Dans le second cas, les divers partenaires occupant le site ont un domaine vital deux fois plus étendu que celui du couple stable. Ceci s’explique par l’inexpérience des partenaires recrutés qui prospectent aléatoirement leur milieu à la recherche de zones de chasse.

Aire de Répartition

L’aire de distribution de l’Aigle de Bonelli s’étend de la péninsule ibérique jusqu’en Iran et en Chine en passant par le nord du Maghreb, la Grèce, le Proche-Orient et la péninsule arabique.
La population la plus importante se situant sur le sous-continent indien.

La France se situe en limite nord-occidentale de son aire de répartition. La population nationale comprend en 2005, 28 couples répartis sur sept départements du pourtour méditerranéen.

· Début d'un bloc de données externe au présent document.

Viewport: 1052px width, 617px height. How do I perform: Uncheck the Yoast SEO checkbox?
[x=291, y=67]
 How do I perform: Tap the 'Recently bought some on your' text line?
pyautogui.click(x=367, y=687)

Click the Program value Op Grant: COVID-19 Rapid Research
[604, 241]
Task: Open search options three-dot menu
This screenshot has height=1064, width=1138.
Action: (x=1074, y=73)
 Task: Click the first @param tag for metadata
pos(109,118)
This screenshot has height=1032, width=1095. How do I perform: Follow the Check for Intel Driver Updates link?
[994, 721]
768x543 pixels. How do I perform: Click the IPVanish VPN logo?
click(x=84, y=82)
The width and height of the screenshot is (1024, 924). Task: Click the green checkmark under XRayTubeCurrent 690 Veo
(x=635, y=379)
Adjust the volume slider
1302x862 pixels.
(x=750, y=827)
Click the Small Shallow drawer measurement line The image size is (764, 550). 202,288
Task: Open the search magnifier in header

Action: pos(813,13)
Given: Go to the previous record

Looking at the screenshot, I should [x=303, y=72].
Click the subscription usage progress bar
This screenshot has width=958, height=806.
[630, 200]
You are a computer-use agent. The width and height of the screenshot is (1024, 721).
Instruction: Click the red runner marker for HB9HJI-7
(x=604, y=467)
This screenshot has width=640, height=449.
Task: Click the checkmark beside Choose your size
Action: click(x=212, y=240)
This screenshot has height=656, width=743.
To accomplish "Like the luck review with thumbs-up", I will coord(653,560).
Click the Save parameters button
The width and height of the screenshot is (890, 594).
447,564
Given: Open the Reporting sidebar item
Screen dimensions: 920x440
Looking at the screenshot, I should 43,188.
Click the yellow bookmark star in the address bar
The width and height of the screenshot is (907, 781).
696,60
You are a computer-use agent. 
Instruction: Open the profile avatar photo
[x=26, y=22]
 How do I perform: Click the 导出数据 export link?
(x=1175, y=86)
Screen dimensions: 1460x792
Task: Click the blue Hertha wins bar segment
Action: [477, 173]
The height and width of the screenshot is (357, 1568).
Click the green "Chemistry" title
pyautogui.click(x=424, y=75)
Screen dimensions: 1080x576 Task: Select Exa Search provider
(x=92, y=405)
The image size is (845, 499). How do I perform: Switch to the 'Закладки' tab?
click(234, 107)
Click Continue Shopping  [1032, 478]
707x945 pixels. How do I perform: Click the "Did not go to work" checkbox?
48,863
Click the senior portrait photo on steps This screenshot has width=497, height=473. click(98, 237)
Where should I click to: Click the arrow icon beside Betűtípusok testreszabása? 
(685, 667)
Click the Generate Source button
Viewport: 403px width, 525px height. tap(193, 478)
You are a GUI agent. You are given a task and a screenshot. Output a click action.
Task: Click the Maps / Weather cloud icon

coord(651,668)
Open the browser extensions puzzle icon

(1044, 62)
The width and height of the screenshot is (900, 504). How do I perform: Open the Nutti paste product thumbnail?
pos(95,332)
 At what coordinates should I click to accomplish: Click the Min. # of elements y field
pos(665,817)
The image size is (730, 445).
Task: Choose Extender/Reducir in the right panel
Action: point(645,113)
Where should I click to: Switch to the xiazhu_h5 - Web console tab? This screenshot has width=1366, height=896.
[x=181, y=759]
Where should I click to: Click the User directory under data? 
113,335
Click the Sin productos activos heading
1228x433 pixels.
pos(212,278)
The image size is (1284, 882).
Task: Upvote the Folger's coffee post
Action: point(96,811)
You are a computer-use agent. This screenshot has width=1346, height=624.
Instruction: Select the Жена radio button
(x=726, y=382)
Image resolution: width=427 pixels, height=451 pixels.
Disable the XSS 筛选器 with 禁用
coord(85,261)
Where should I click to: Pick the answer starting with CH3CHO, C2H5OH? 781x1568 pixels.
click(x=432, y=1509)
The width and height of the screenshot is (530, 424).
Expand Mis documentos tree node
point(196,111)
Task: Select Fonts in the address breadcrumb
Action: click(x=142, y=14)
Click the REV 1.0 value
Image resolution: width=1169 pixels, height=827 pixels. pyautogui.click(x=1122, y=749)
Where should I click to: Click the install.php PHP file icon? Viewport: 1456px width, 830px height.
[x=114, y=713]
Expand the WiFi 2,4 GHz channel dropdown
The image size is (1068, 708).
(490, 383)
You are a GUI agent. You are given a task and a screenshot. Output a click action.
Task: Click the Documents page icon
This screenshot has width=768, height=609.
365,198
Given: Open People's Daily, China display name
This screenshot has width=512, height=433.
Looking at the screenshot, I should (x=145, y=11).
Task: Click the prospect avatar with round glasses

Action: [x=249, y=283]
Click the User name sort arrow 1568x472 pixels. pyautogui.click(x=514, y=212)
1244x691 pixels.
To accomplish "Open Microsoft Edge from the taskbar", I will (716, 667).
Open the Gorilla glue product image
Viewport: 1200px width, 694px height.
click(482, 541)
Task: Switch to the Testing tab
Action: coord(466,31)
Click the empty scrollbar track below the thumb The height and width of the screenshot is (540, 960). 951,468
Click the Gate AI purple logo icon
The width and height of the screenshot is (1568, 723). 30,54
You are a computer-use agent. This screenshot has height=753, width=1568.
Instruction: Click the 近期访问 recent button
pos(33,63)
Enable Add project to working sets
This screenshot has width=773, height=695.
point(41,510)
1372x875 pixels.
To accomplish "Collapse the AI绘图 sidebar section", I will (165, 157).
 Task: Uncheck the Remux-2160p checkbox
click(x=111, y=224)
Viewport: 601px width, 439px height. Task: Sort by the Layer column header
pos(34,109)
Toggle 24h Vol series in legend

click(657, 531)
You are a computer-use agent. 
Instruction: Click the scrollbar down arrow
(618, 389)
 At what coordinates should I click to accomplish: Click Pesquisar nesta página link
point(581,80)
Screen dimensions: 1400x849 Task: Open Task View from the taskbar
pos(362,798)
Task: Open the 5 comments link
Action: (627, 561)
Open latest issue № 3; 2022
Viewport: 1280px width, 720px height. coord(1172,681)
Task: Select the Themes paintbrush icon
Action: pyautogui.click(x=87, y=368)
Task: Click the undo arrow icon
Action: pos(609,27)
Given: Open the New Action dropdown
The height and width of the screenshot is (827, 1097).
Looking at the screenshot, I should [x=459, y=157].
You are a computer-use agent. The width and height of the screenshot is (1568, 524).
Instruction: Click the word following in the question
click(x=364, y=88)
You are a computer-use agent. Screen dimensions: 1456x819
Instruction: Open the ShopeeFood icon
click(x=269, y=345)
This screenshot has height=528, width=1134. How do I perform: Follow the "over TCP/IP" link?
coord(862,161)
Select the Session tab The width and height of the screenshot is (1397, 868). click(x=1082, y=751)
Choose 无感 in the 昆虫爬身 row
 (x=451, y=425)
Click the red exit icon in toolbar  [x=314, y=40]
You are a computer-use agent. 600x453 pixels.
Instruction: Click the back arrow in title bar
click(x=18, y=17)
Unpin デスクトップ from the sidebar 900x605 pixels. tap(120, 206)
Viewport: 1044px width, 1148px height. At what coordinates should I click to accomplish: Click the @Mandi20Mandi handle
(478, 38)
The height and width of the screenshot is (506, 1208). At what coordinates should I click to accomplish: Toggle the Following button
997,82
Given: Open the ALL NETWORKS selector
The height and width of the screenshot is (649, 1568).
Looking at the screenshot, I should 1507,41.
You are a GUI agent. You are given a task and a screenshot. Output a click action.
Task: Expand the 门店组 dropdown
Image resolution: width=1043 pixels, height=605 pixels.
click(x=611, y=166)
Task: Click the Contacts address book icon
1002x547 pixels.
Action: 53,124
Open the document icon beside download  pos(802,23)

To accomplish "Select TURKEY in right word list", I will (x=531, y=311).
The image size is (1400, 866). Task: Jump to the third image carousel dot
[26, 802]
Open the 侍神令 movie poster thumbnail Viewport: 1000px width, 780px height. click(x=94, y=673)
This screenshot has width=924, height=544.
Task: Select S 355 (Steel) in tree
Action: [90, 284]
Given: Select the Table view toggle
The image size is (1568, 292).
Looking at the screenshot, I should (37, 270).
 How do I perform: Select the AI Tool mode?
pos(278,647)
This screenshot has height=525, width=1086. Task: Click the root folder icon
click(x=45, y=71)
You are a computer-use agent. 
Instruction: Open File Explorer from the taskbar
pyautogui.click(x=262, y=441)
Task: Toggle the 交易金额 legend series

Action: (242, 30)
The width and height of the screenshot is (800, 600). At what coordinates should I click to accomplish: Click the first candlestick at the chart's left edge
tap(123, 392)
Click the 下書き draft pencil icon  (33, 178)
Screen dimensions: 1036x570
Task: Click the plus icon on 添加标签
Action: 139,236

Carte de répartition des couples d’Aigle de Bonelli nicheurs en France en 2005

Mouvements dans l'aire de répartition

LLes adultes sont sédentaires et restent toute l’année sur leur territoire.

Les jeunes sont quant à eux, très erratiques et se déplacent loin de leur site de naissance (ex : ce jeune Aigle de Bonelli observé dans le Doubs – Bulletin d’info n°6)

Statuts de conservation

A l'échelle nationale

L’Aigle de Bonelli, comme toutes les espèces de rapaces, est une espèce protégée en France, au titre de la loi du 10 juillet 1976 relative à la protection de la nature. Au niveau français, l’espèce est inscrite sur la liste rouge de la faune menacée dans la catégorie « en danger ».

A l'échelle de l'union européenne

L’Aigle de Bonelli figure à l’annexe I de la Directive “Oiseaux”, 79/409/CEE relative à la conservation des oiseaux sauvages. Elle vise à assurer la protection de toutes les espèces d'oiseaux désignées en annexe I de la dite Directive et elle permet la désignation de Zones de protection spéciales qui sont destinées à renforcer le réseau Natura 2000. Il est également inscrit à l’annexe II de la Convention de Berne relative à la conservation de la vie sauvage et du milieu naturel de l'Europe. Au niveau européen, l’Aigle de Bonelli est classé dans la catégorie « SPEC 3 », correspondant à la catégorie des espèces dont les populations ne sont pas concentrés uniquement en Europe, mais dont le statut de conservation y est défavorable (critères définis par Birdlife, Tucker and Heath, 1994).

A l'échelle internationale

L’espèce est inscrite dans la catégorie « en danger » (EN), d’après les critères du livre rouge de IUCN. Cette catégorie est attribuée aux espèces bénéficiant d’un statut de conservation défavorable en Europe car elles sont considérées comme courant un risque élevé d’extinction dans la nature (IUCN, 2001).